## YOUR TASKS
**A)** Reproduce verbatim the section of the essay on the name of God in Exodus that begins at the words "But we also" and stops after "confirm his provenance.".
**B)** In the essay on the name of God in Exodus, who is said to have first called Christ the Lamb, and in which verse?

## READING PASSAGE

If we combine the name of God, AM, and the indefinite article, AN, we get A MAN, and the name of that man was ADAM (which contains the name of God, AM). So while we are separate, we do bear God’s imprint. After all, we are made in his image and likeness and, to quote St Augustine, ‘our hearts are restless until they rest in You’.

 

Christ came to fulfil the Old Testament law and prophets, to make the law personal, relevant to you and me, and there are numerous words that show this connection, but let us take the name of God in Exodus 3:14, I AM, and see how this relates to Christ. It relates in four ways. The first is that it gives us the words ‘law’ and ‘way’. For ‘law’, we apply the physical pairs, pairs of letters that look alike, i-l and m-w, that is we replace the capital I with a lower-case l and turn the M upside down. For ‘way’, we again turn the M upside down and replace the vowel i with its corresponding semi-vowel y.

 

Christ says as much in John 14:6: ‘I am the way, and the truth, and the life’ (my italics). Language confirms this because the two words – ‘I am’ and ‘way’ – are connected.

 

But we also find the name of God from Exodus 3:14 in a common appellation of Christ, first given to him by John the Baptist in John 1:29: Lamb. ‘I am’ is found in ‘lamb’. Again, language seems to confirm his provenance.

 

In Revelation 22:13, towards the end of the Bible, Christ cries, ‘I am the Alpha and the Omega, the first and the last, the beginning and the end.’ We will see how ‘first’ and ‘last’ might be connected in the next article, but the name Alpha and Omega, or A+O, contains the three ways of escaping the ego (I): to make reference to a third point and form a triangle (Δ), to delete the I and form a cross (†) or to treat the I as a number and count down (0). These three symbols, Δ†0, spell the name spoken in the Book of Revelation, Alpha and Omega (A+O), and are referenced already in the name of God in Exodus, I AM, which contains that same progression, AIW (only the I has not been deleted).

 

And finally this name of God in Exodus is translated into Greek as O WN, the three letters found in the halo of icons of Christ, because according to Orthodox tradition it is Christ who appears to Moses at the burning bush. O WN, if we rotate the second letter, gives us ONE, a reference to the Holy Trinity, because it contains the chemical symbols for all three persons: the Father (O1, no one), the Son (O2, oxygen) and the Holy Spirit (O3, ozone), only in chemistry the subscript 1 is not normally written down: ONE (the 2 has toppled over, the 3 is back to front).

 

So we see a strong connection between Christ – the way, the Lamb, the Alpha and the Omega, O WN – and the name of God in Exodus, I AM. We have also seen how AM and SON combine in the word RANSOM if we omit the initial r. The word RANSOM seems to confirm what Christ says in Matthew 20:28 about coming to serve and to give his life a ransom for many – that life was the life of the SON and it was given on the Cross, in accordance with the pre-eternal design of the Holy Trinity.

## DATA

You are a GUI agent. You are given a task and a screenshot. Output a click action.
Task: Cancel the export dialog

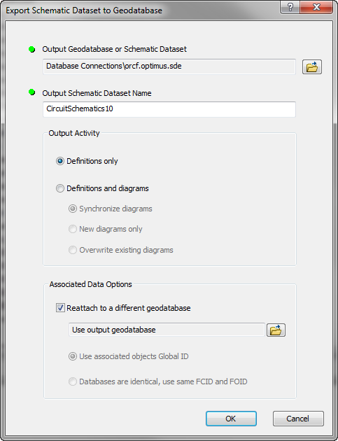pyautogui.click(x=298, y=419)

## THE RESPONSES
**A)**
But we also find the name of God from Exodus 3:14 in a common appellation of Christ, first given to him by John the Baptist in John 1:29: Lamb. ‘I am’ is found in ‘lamb’. Again, language seems to confirm his provenance.

**B)** John the Baptist, in John 1:29.